L’arrivée fracassante de l’IA générative a changé la donne. Il ne s’agit plus simplement d’apprendre à coder en Python pour devenir développeur. L’enjeu est de comprendre le tissu même de notre nouvelle réalité.

Selon Philip Colligan, de la fondation Raspberry Pi, nous risquons de voir émerger une société à deux vitesses :

  • D’un côté, une élite qui comprend comment l’IA fonctionne, comment la contrôler et l’utiliser comme levier de puissance.
  • De l’autre, une « caste d’analphabètes de l’IA » qui subira les décisions algorithmiques sans jamais pouvoir les contester.

Simon Peyton Jones, figure clé de l’éducation informatique au Royaume-Uni, utilise une image frappante : si l’IA reste une « boîte noire » pour les élèves, ses résultats leur apparaîtront comme de la magie. Or, dans un monde technologique, ne pas comprendre la « magie » équivaut à être désarmé.

La fracture scolaire est déjà là

Le danger n’est pas théorique, il est statistique. Un rapport de la BCS de 2024 révèle des chiffres inquiétants qui dessinent les contours de cette fracture :

  • 41% des écoles n’ont aucune politique définie concernant l’IA.
  • Les écoles privées intègrent ces outils beaucoup plus rapidement que le secteur public.
  • 64% des enseignants n’utilisent pas encore ces outils professionnellement, souvent faute de formation adéquate.

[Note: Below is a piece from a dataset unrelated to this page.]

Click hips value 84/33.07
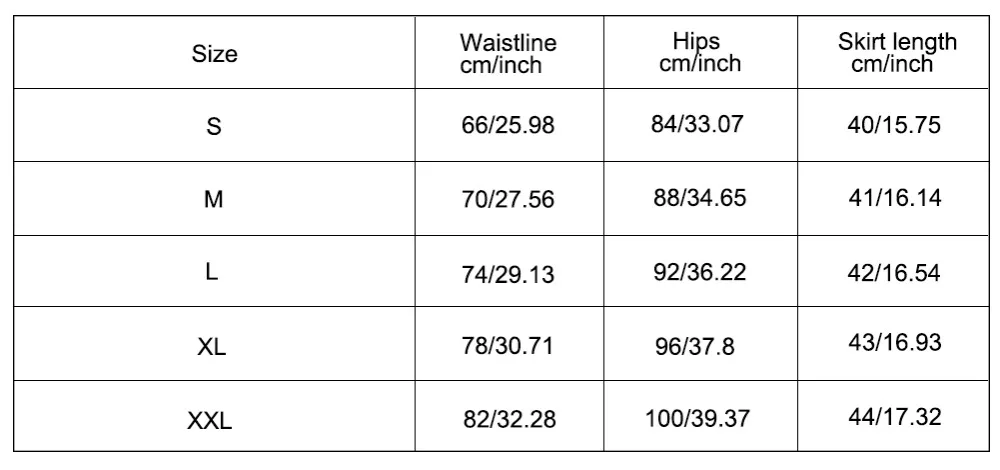 [699, 125]
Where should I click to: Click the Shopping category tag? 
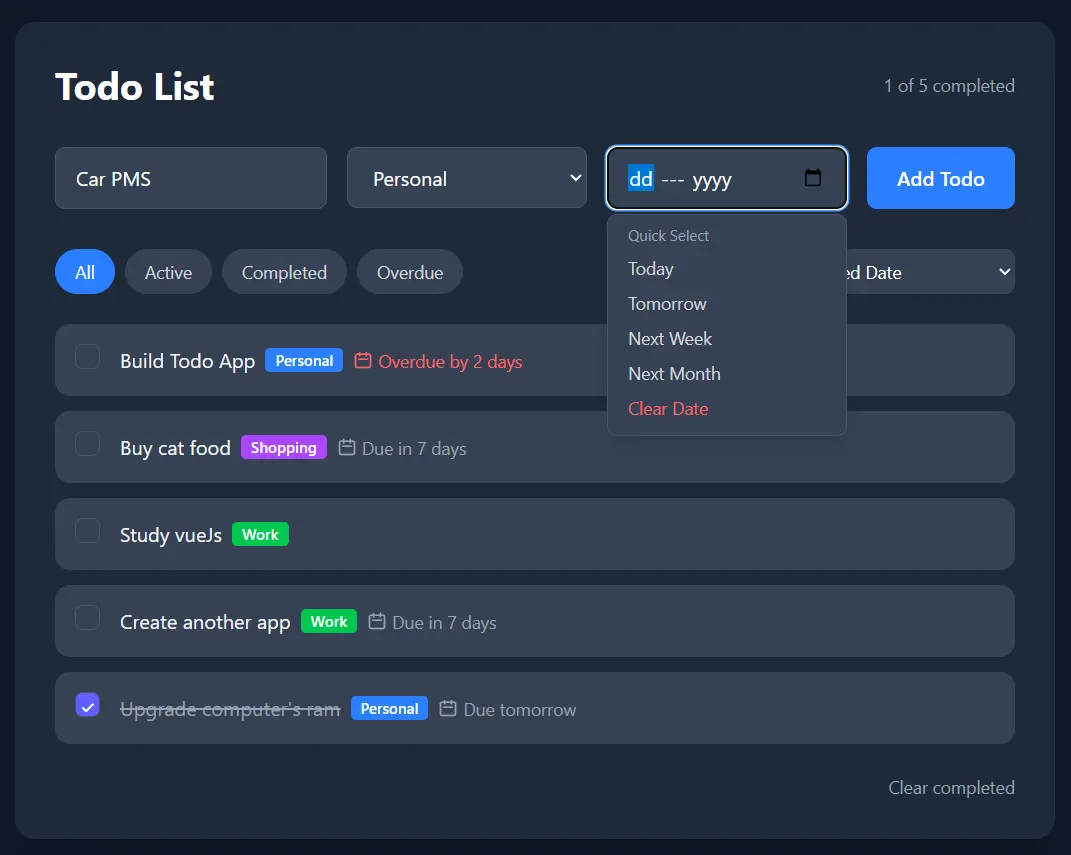pos(283,448)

Cette disparité crée un risque majeur de décrochage économique. Les élèves formés à « dialoguer » avec les machines et à auditer leurs résultats auront une valeur inestimable sur le marché du travail. Les autres risquent d’être les premières victimes de l’automatisation, relégués à des tâches d’exécution que l’IA finira par grignoter.

Consommer n’est pas comprendre

Il est vital de distinguer la familiarité avec les écrans de la compétence informatique. Savoir monter une vidéo sur Instagram demande de la créativité, mais ne nécessite aucune compréhension des réseaux de neurones qui curatent le flux de contenu.

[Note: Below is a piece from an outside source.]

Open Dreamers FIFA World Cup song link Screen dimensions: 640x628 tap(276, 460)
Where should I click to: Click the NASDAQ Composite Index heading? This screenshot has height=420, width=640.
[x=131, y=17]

La véritable littératie numérique, celle réclamée par les experts, implique de savoir :

  • Comment les modèles sont entraînés (et avec quelles données).
  • Pourquoi une IA peut « halluciner » ou faire preuve de biais.
  • Comment vérifier et critiquer une production machine.

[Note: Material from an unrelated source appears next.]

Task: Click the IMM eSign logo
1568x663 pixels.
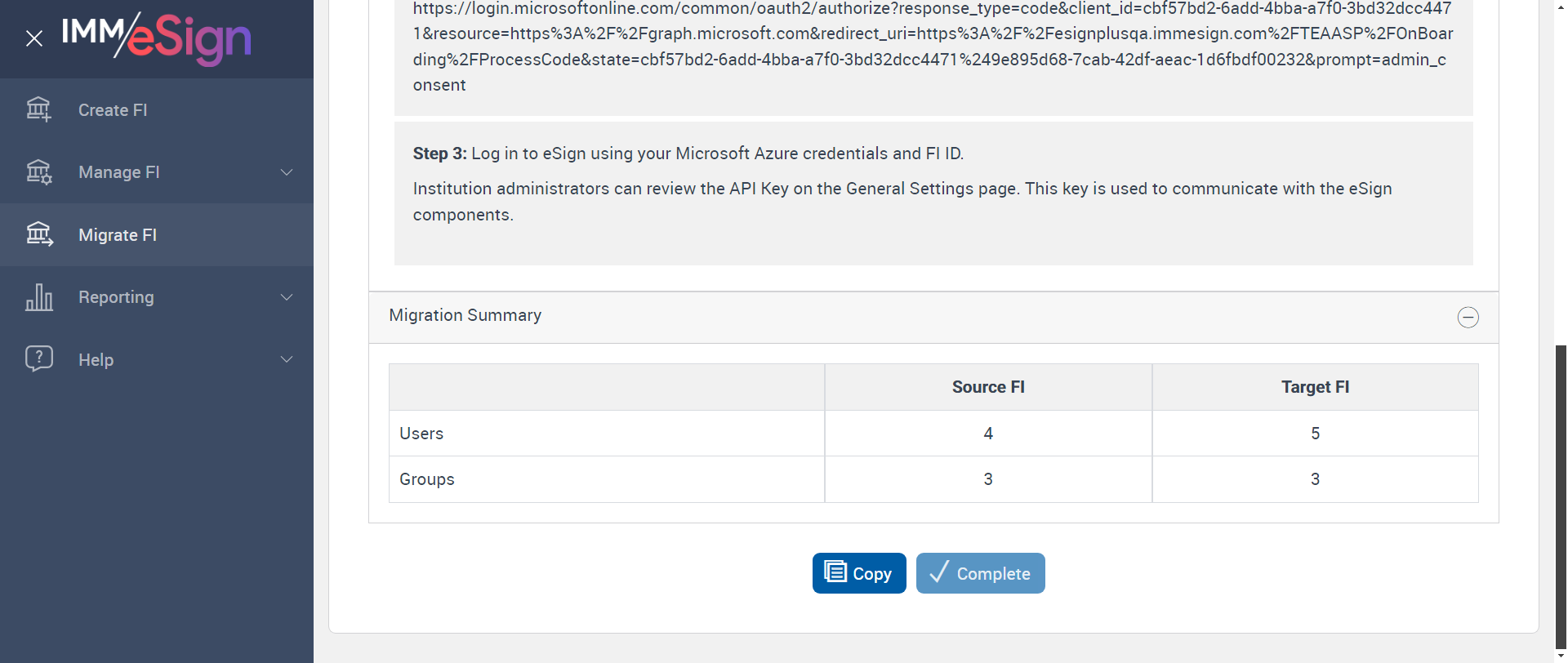Action: pos(157,38)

Sans cette grille de lecture critique, la prochaine génération ne sera pas utilisatrice de la technologie, mais utilisée par elle.

L’avis de Just Tech

Chez Just Tech, nous pensons que le débat dépasse le cadre scolaire. Intégrer l’informatique comme pilier fondamental est nécessaire, mais attention au contenu du programme. Il ne s’agit pas de transformer chaque citoyen en ingénieur de la Silicon Valley, mais de former des esprits libres capables de garder la main sur l’outil.

La question qui fâche est celle-ci : sommes-nous prêts à investir massivement pour former les enseignants, ou allons-nous laisser les géants de la Tech écrire les programmes scolaires à notre place ? Si l’école ne s’empare pas de ce sujet, YouTube et TikTok s’en chargeront. Et leur objectif n’est pas notre émancipation, mais notre temps de cerveau disponible.